** Extracted entries follows **
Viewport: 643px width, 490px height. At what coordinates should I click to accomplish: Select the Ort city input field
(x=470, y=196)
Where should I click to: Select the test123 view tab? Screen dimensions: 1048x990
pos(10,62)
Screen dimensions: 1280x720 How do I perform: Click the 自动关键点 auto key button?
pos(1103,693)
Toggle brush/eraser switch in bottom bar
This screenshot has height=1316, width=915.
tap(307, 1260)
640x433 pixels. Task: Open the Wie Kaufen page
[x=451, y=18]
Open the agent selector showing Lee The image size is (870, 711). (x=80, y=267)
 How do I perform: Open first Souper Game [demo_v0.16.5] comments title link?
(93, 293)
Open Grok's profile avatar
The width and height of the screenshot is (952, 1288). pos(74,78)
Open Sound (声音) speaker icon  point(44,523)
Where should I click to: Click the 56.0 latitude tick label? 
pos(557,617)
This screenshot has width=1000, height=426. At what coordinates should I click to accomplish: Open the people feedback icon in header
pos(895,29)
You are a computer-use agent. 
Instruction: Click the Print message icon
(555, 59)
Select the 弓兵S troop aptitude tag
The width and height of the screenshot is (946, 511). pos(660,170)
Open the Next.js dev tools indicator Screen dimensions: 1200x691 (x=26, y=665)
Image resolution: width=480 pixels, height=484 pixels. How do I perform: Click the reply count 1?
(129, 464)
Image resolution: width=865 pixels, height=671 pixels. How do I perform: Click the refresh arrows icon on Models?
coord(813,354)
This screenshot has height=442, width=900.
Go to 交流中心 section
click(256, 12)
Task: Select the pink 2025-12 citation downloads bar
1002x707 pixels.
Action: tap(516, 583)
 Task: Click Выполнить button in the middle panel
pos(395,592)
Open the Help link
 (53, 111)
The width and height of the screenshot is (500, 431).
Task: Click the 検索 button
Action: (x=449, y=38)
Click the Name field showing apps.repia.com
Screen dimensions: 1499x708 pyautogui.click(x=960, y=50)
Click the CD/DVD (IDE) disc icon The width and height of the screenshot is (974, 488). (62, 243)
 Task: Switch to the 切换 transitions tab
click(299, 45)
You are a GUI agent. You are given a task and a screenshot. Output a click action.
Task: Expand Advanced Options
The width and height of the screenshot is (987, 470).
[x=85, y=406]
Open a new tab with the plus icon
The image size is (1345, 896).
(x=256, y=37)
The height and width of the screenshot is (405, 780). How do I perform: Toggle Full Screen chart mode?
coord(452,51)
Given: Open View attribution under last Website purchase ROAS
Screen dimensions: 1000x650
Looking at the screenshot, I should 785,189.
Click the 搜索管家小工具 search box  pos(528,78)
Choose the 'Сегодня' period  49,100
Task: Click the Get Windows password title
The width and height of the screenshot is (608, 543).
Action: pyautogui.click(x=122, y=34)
** End of Extracted entries **
*Assigned task*:
Repeat the records above exactly, with nothing left out.

*Answer section*:
Viewport: 643px width, 490px height. At what coordinates should I click to accomplish: Select the Ort city input field
(x=470, y=196)
Where should I click to: Select the test123 view tab? Screen dimensions: 1048x990
pos(10,62)
Screen dimensions: 1280x720 How do I perform: Click the 自动关键点 auto key button?
pos(1103,693)
Toggle brush/eraser switch in bottom bar
This screenshot has height=1316, width=915.
tap(307, 1260)
640x433 pixels. Task: Open the Wie Kaufen page
[x=451, y=18]
Open the agent selector showing Lee The image size is (870, 711). (x=80, y=267)
 How do I perform: Open first Souper Game [demo_v0.16.5] comments title link?
(93, 293)
Open Grok's profile avatar
The width and height of the screenshot is (952, 1288). pos(74,78)
Open Sound (声音) speaker icon  point(44,523)
Where should I click to: Click the 56.0 latitude tick label? 
pos(557,617)
This screenshot has width=1000, height=426. At what coordinates should I click to accomplish: Open the people feedback icon in header
pos(895,29)
You are a computer-use agent. 
Instruction: Click the Print message icon
(555, 59)
Select the 弓兵S troop aptitude tag
The width and height of the screenshot is (946, 511). pos(660,170)
Open the Next.js dev tools indicator Screen dimensions: 1200x691 (x=26, y=665)
Image resolution: width=480 pixels, height=484 pixels. How do I perform: Click the reply count 1?
(129, 464)
Image resolution: width=865 pixels, height=671 pixels. How do I perform: Click the refresh arrows icon on Models?
coord(813,354)
This screenshot has height=442, width=900.
Go to 交流中心 section
click(256, 12)
Task: Select the pink 2025-12 citation downloads bar
1002x707 pixels.
Action: tap(516, 583)
 Task: Click Выполнить button in the middle panel
pos(395,592)
Open the Help link
 (53, 111)
The width and height of the screenshot is (500, 431).
Task: Click the 検索 button
Action: (x=449, y=38)
Click the Name field showing apps.repia.com
Screen dimensions: 1499x708 pyautogui.click(x=960, y=50)
Click the CD/DVD (IDE) disc icon The width and height of the screenshot is (974, 488). (62, 243)
 Task: Switch to the 切换 transitions tab
click(299, 45)
You are a GUI agent. You are given a task and a screenshot. Output a click action.
Task: Expand Advanced Options
The width and height of the screenshot is (987, 470).
[x=85, y=406]
Open a new tab with the plus icon
The image size is (1345, 896).
(x=256, y=37)
The height and width of the screenshot is (405, 780). How do I perform: Toggle Full Screen chart mode?
coord(452,51)
Given: Open View attribution under last Website purchase ROAS
Screen dimensions: 1000x650
Looking at the screenshot, I should 785,189.
Click the 搜索管家小工具 search box  pos(528,78)
Choose the 'Сегодня' period  49,100
Task: Click the Get Windows password title
The width and height of the screenshot is (608, 543).
Action: pyautogui.click(x=122, y=34)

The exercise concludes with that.